■ **Stated task**: List every line of the items below that contains the string "with".

******************************

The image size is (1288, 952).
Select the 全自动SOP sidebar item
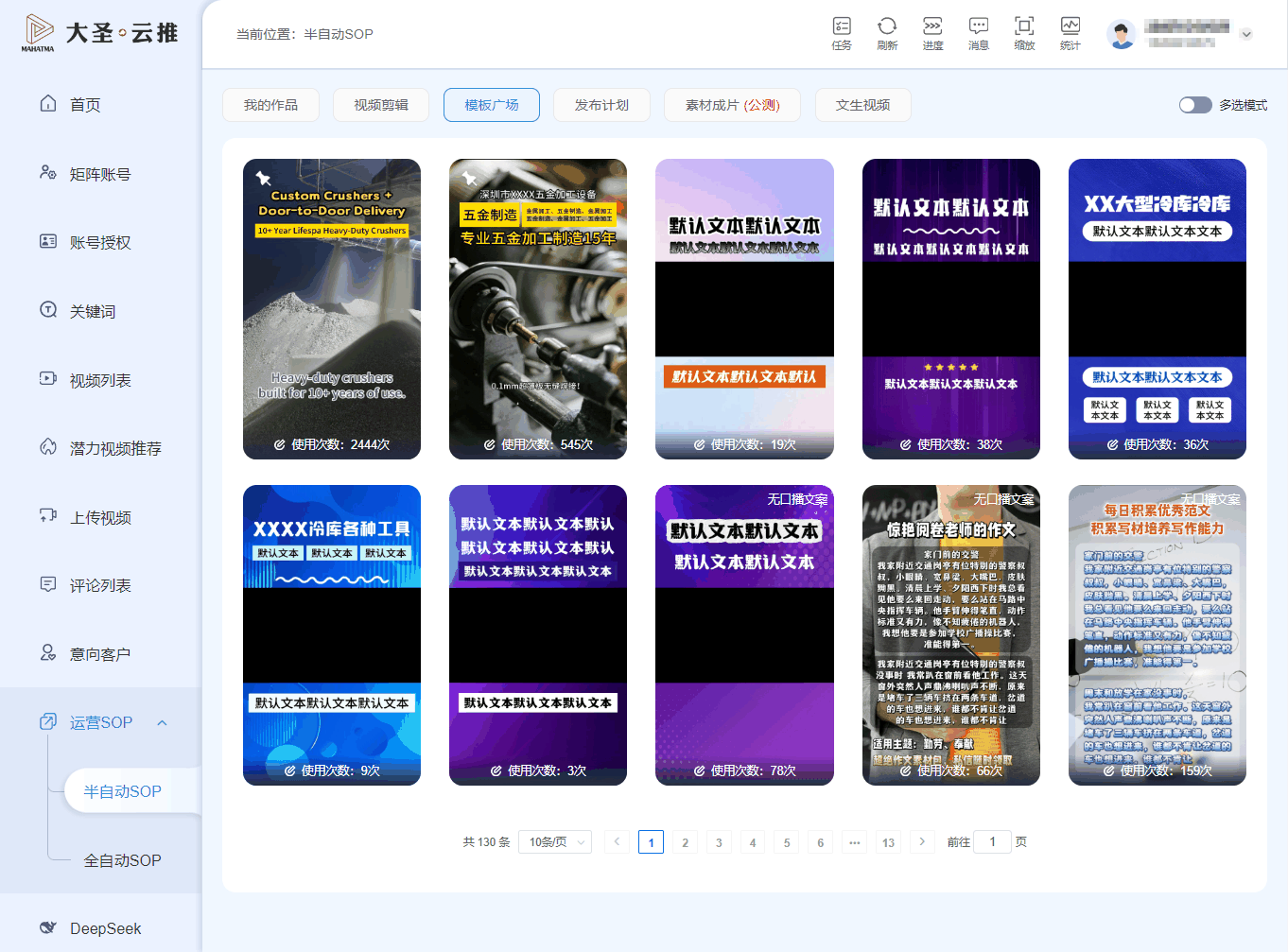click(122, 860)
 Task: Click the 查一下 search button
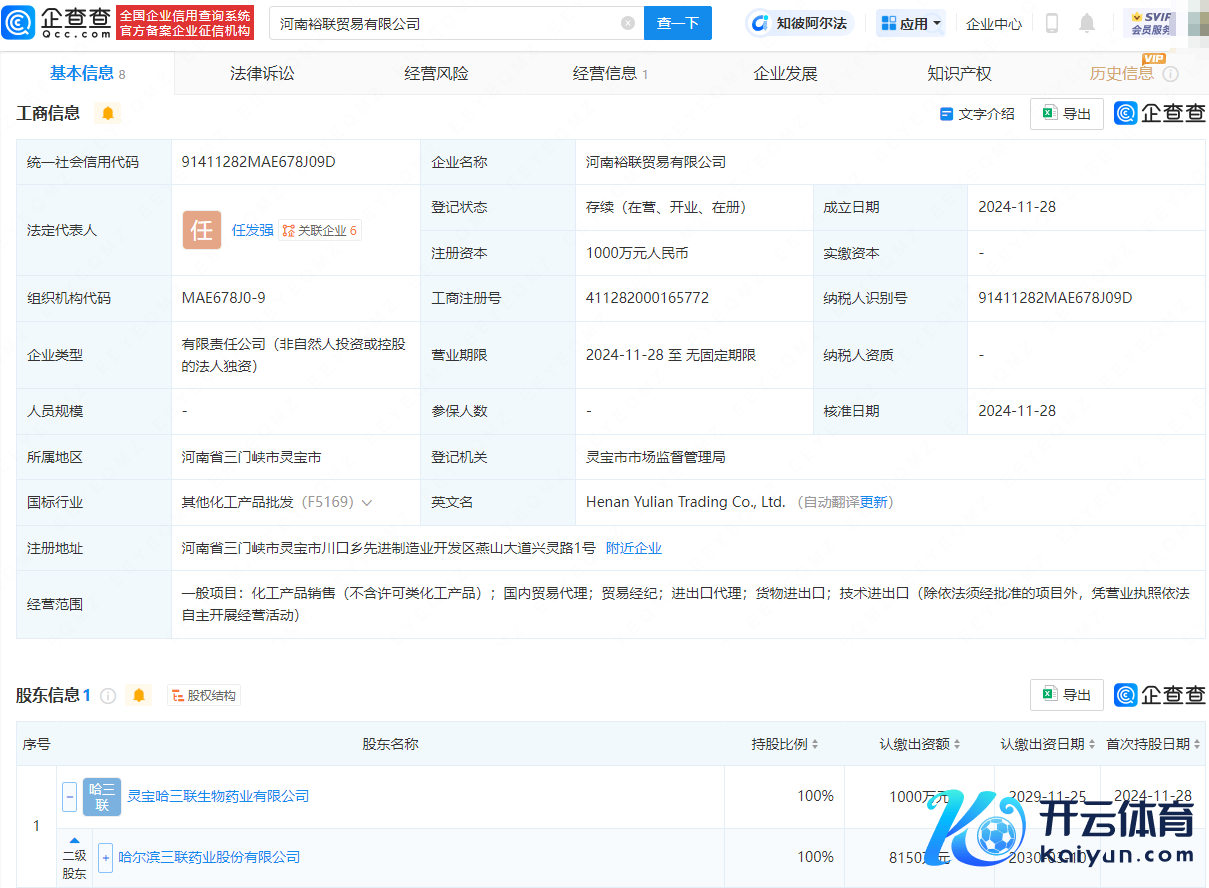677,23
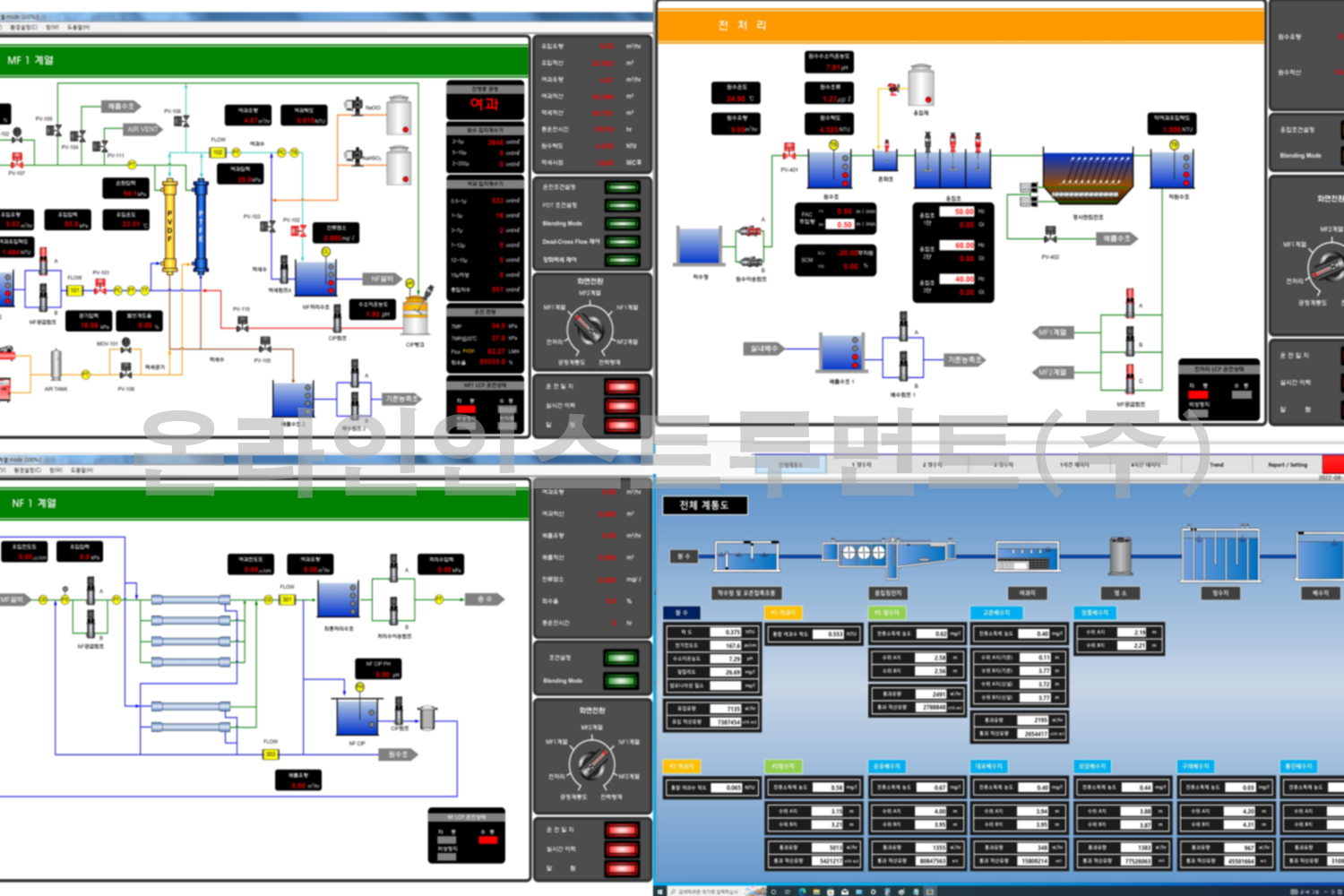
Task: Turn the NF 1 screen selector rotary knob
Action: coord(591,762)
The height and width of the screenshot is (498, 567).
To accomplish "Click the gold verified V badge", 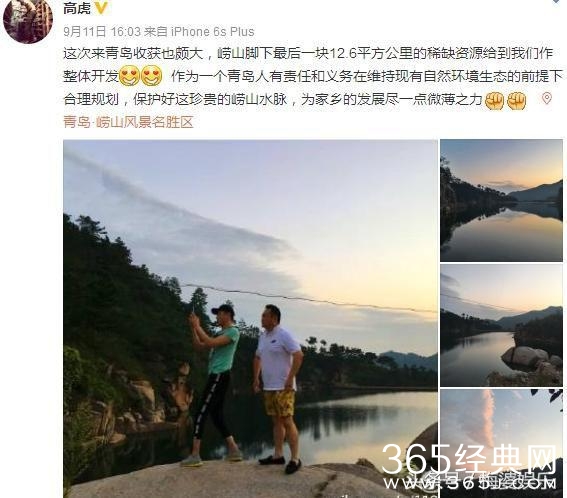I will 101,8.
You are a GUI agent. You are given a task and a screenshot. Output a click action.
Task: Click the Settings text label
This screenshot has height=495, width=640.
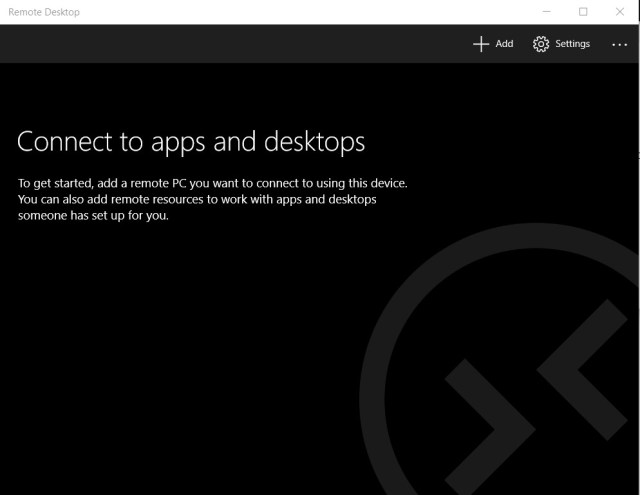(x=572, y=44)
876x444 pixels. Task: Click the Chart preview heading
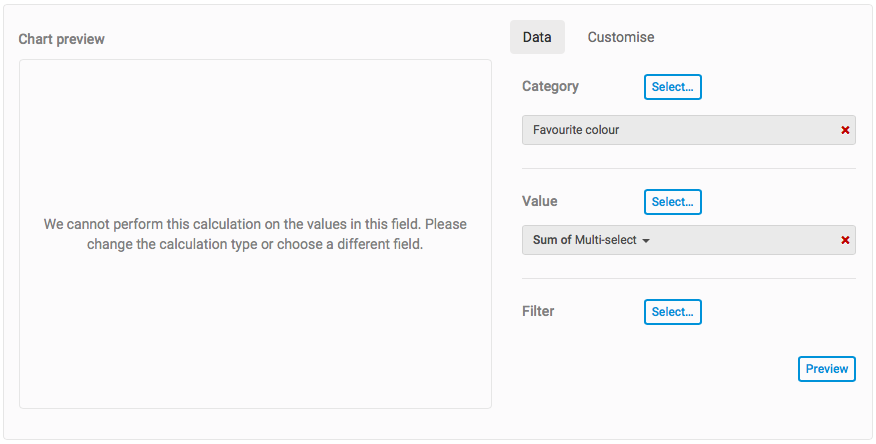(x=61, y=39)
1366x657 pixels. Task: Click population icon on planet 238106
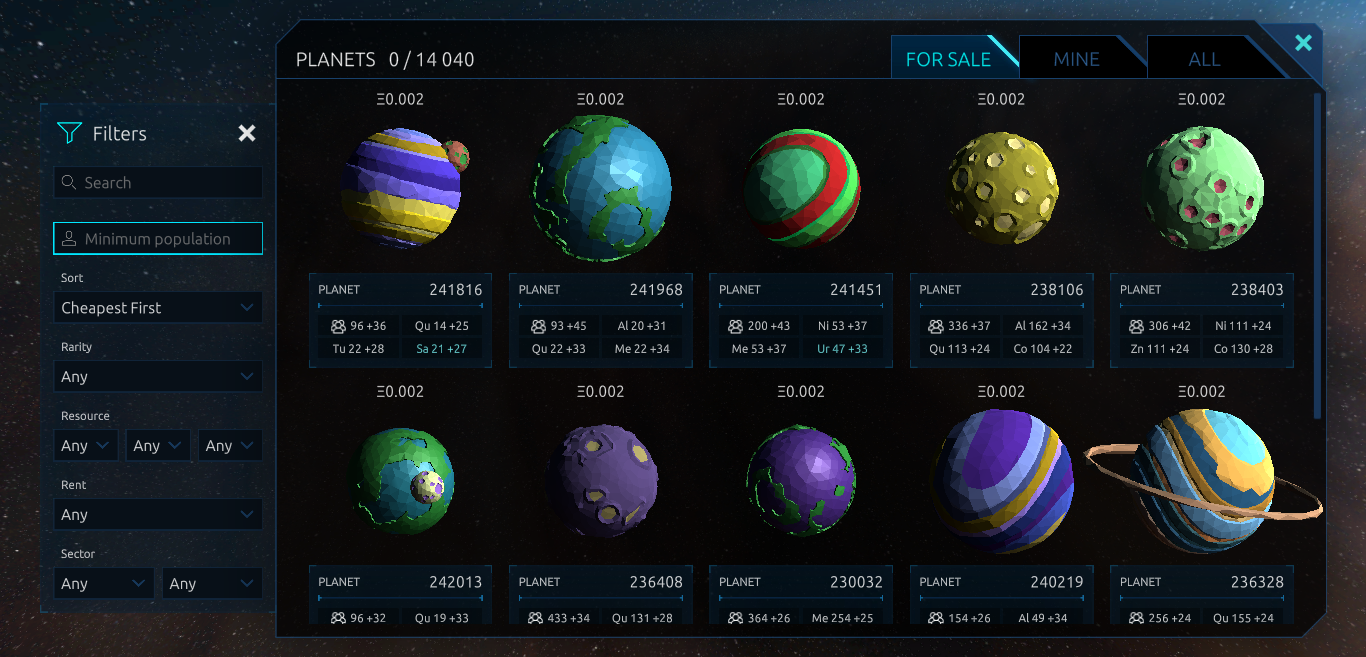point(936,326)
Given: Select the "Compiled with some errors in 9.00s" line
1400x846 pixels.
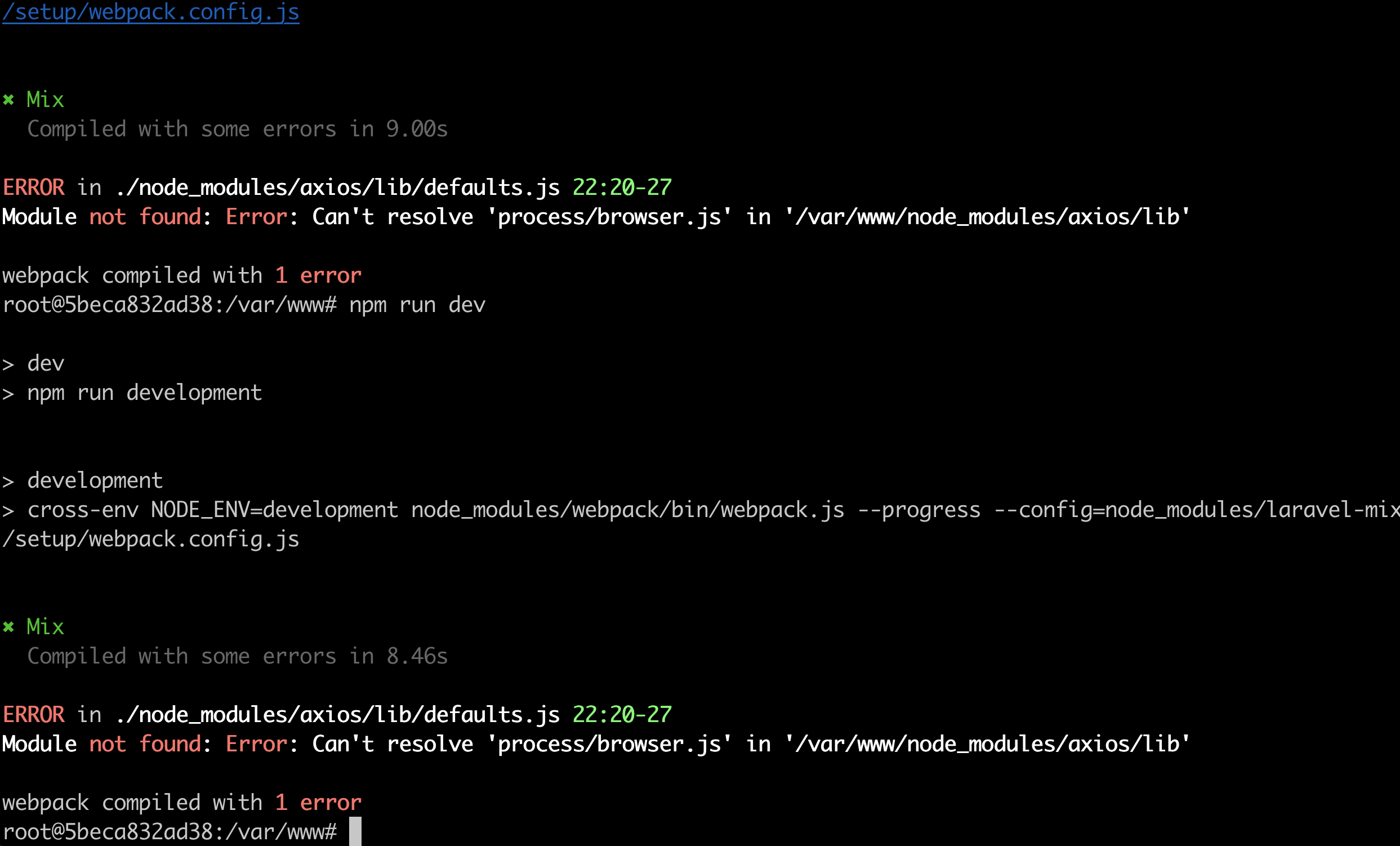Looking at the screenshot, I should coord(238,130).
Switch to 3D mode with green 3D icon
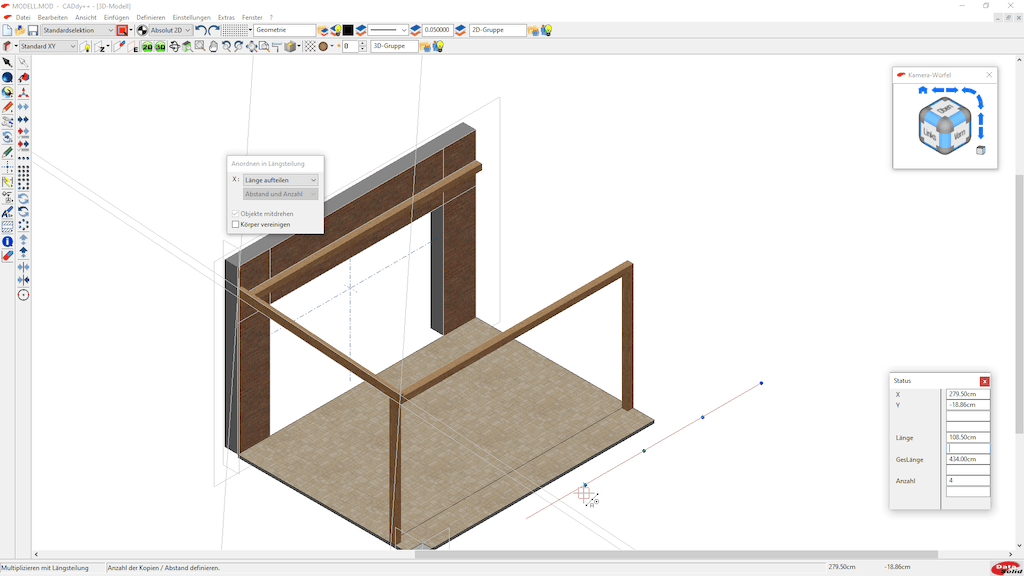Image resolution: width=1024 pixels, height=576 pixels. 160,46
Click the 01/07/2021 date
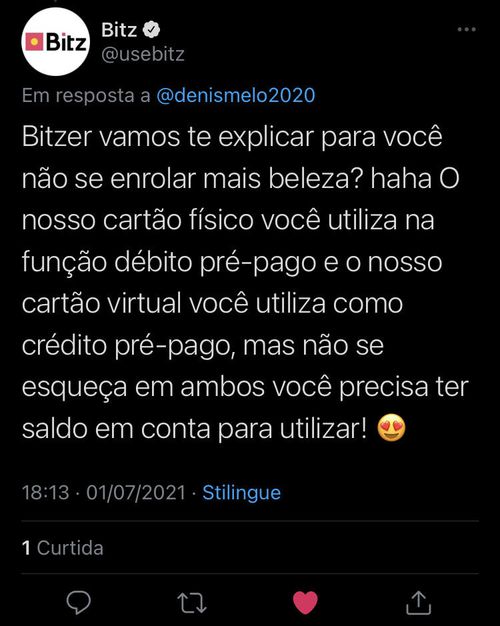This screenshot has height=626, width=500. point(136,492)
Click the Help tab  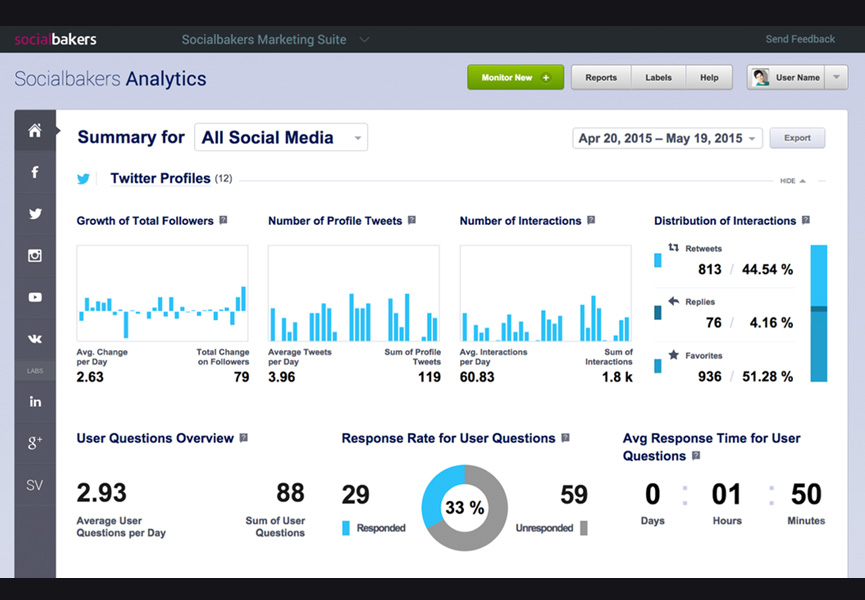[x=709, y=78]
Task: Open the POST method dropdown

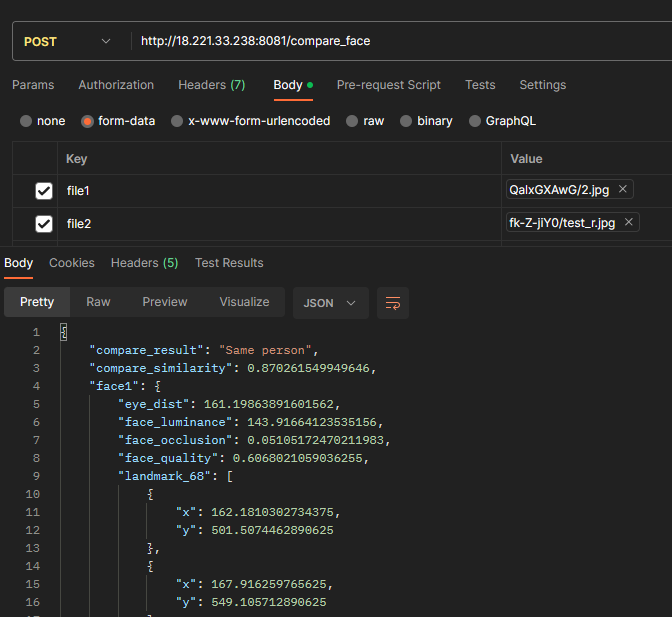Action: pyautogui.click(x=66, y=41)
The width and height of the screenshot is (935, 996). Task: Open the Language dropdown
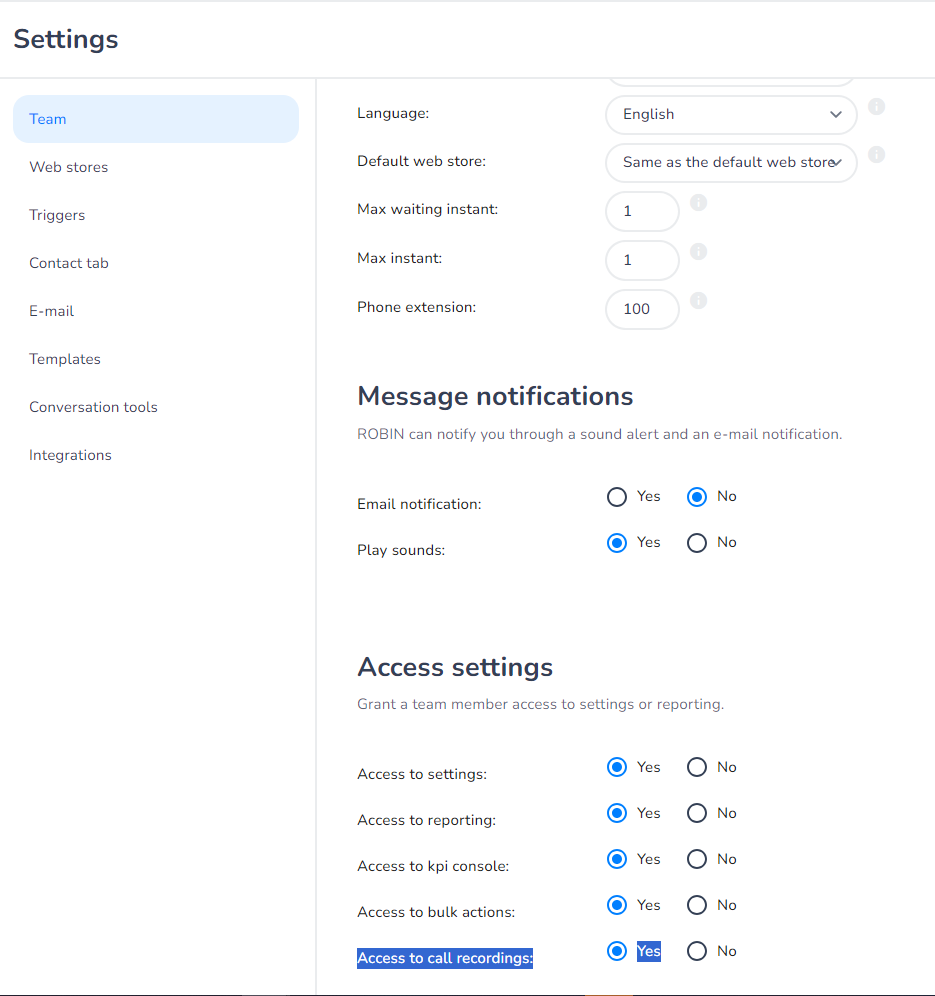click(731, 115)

******************************

■ **Answer to this problem**:
Given: Select the "Compiled with some errors in 9.00s" line
Switch to 3D mode with green 3D icon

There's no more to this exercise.